Now, the bearing of A from B is \(75^\circ + 180^\circ = 255^\circ\).
Since C is south-west from B, the bearing of C from B is:
\(\text{Bearing} = 255^\circ - \angle ABC \approx 255^\circ - 70.89^\circ = 184.11^\circ \approx 184^\circ\).

(d) \(\text{Area} = \frac{1}{2} \cdot AB \cdot AC \cdot \sin(\angle BAC) = \frac{1}{2} \times 12 \times 15 \times \sin(60^\circ) = 45\sqrt{3} \approx 77.9\text{ km}^2\) (77.942...)

(e) (i) Let \(d\) be the shortest distance from A to road BC. Using the area of the triangle:
\(\text{Area} = \frac{1}{2} \times BC \times d \implies 77.942 = \frac{1}{2} \times 13.748 \times d\)
\(d = \frac{2 \times 77.942}{13.748} \approx 11.3\text{ km}\) (11.338...)
(ii) Geometrically, this represents the perpendicular height (altitude) of triangle ABC from A to the base BC.

(f) Since the drone is directly above A, the triangle formed by the drone, A, and B is right-angled at A.
\(\tan(8^\circ) = \frac{\text{Height}}{AB} \implies \text{Height} = 12 \times \tan(8^\circ) \approx 1.6865\text{ km}\).
In metres: \(1.6865 \times 1000 = 1686.5\text{ m} \approx 1686\text{ m}\) (to the nearest metre).

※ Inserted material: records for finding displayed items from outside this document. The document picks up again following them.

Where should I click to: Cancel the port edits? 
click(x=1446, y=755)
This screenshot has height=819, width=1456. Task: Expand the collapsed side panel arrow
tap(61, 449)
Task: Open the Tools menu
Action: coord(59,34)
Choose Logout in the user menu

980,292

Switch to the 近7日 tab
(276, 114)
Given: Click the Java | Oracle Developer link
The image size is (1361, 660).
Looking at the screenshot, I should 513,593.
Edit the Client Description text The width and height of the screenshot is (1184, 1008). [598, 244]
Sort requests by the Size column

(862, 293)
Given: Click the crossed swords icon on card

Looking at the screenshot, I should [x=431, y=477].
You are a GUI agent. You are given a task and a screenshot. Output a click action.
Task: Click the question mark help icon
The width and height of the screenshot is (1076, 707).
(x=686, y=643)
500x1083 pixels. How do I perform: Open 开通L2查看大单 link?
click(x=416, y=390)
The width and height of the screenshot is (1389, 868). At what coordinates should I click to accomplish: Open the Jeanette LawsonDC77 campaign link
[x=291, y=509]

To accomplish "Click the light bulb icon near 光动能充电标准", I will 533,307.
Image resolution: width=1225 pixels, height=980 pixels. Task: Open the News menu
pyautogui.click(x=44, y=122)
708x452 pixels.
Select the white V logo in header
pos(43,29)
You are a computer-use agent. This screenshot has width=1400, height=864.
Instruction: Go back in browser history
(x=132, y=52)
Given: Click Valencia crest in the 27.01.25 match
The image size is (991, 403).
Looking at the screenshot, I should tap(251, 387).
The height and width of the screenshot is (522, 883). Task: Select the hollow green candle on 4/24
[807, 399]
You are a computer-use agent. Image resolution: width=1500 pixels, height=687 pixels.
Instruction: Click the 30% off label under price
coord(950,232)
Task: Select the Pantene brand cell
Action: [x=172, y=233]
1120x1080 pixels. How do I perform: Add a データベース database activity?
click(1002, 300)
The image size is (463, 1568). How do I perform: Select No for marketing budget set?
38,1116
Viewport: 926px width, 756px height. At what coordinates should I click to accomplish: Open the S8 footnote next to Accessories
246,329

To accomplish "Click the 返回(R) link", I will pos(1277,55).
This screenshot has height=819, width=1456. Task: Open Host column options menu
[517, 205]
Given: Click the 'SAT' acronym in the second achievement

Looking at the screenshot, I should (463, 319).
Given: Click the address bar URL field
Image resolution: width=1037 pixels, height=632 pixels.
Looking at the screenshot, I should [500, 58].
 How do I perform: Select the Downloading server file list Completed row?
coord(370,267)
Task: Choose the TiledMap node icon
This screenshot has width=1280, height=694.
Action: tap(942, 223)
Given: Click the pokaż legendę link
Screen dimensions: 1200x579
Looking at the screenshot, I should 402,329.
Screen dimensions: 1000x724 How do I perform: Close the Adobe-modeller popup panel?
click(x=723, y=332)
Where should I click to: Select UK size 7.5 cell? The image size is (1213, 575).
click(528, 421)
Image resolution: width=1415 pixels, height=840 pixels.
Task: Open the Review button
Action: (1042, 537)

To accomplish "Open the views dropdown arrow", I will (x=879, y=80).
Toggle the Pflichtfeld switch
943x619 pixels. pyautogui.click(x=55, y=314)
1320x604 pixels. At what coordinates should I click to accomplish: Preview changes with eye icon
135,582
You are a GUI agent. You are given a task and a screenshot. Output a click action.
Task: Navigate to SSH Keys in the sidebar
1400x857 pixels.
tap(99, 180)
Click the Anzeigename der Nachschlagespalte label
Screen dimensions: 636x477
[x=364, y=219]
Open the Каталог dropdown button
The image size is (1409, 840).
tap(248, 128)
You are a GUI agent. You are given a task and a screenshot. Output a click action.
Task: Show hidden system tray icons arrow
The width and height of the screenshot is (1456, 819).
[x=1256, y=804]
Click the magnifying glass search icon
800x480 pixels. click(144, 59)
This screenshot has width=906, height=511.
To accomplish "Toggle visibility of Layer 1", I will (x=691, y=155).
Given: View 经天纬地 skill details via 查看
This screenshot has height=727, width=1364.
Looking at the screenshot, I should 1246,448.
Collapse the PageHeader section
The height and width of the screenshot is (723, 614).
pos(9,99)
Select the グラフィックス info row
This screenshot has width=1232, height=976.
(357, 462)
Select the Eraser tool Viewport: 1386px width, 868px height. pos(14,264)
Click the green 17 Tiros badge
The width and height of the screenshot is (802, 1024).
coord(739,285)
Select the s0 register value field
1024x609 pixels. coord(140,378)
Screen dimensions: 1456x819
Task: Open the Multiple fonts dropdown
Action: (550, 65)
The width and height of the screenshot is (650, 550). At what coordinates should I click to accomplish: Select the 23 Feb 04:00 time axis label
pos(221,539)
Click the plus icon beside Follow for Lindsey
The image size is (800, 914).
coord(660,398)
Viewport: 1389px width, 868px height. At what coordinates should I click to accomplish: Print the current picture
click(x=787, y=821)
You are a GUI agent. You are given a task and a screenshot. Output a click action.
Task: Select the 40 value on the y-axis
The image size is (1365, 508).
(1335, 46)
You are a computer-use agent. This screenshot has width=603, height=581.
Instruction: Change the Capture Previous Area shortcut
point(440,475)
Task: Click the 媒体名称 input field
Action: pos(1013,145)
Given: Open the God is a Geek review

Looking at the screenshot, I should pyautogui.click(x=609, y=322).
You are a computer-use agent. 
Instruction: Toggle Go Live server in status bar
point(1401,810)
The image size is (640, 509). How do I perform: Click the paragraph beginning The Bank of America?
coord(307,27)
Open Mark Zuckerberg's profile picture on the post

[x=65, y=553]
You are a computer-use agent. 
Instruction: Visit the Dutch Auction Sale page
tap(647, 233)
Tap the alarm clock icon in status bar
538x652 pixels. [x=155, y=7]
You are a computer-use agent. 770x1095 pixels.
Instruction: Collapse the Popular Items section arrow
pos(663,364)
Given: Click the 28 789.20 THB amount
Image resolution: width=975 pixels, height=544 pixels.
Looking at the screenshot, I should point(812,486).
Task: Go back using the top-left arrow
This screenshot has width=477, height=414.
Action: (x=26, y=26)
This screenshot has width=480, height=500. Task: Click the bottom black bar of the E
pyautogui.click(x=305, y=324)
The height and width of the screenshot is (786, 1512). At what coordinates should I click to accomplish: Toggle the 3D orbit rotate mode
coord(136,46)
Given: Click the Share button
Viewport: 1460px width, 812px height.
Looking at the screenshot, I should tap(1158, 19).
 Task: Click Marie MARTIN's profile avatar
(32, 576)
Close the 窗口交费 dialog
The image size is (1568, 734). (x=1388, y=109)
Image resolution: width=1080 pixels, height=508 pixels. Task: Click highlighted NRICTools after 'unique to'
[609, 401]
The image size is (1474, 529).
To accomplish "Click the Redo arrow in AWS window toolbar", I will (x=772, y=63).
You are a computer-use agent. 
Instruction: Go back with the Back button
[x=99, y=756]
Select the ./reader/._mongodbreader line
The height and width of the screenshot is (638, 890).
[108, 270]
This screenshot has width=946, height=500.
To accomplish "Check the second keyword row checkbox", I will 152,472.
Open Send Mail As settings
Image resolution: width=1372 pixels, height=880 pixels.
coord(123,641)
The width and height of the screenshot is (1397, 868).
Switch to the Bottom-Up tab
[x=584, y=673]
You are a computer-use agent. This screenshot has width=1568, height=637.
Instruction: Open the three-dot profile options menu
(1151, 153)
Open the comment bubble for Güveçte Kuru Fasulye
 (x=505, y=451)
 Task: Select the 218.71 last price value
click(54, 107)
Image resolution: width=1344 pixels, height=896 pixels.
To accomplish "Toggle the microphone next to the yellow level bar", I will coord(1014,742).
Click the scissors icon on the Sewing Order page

(a) A1 for showing relative locations with bearings, A1 for labelling the angle \(60^\circ\) and distances.
(b) M1 for identifying the angle \(60^\circ\), M1 for cosine rule setup, A1 for \(BC \approx 13.7\text{ km}\).
(c) M1 for using the sine (or cosine) rule, A1 for finding \(\angle ABC \approx 70.9^\circ\), M1 for using alternate angles / bearings (e.g. \(255^\circ - 70.9^\circ\)), A1 for the bearing \(184^\circ\).
(d) M1 for the area formula, A1 for \(77.9\text{ km}^2\).
(e) (i) M1 for equating area to \(\frac{1}{2} \times \text{base} \times \text{height}\), A1 for \(11.3\text{ km}\). (ii) R1 for stating it is the perpendicular height / altitude.
(f) M1 for using \(\tan(8^\circ)\) with 12 km, A1 for \(1686\text{ m}\).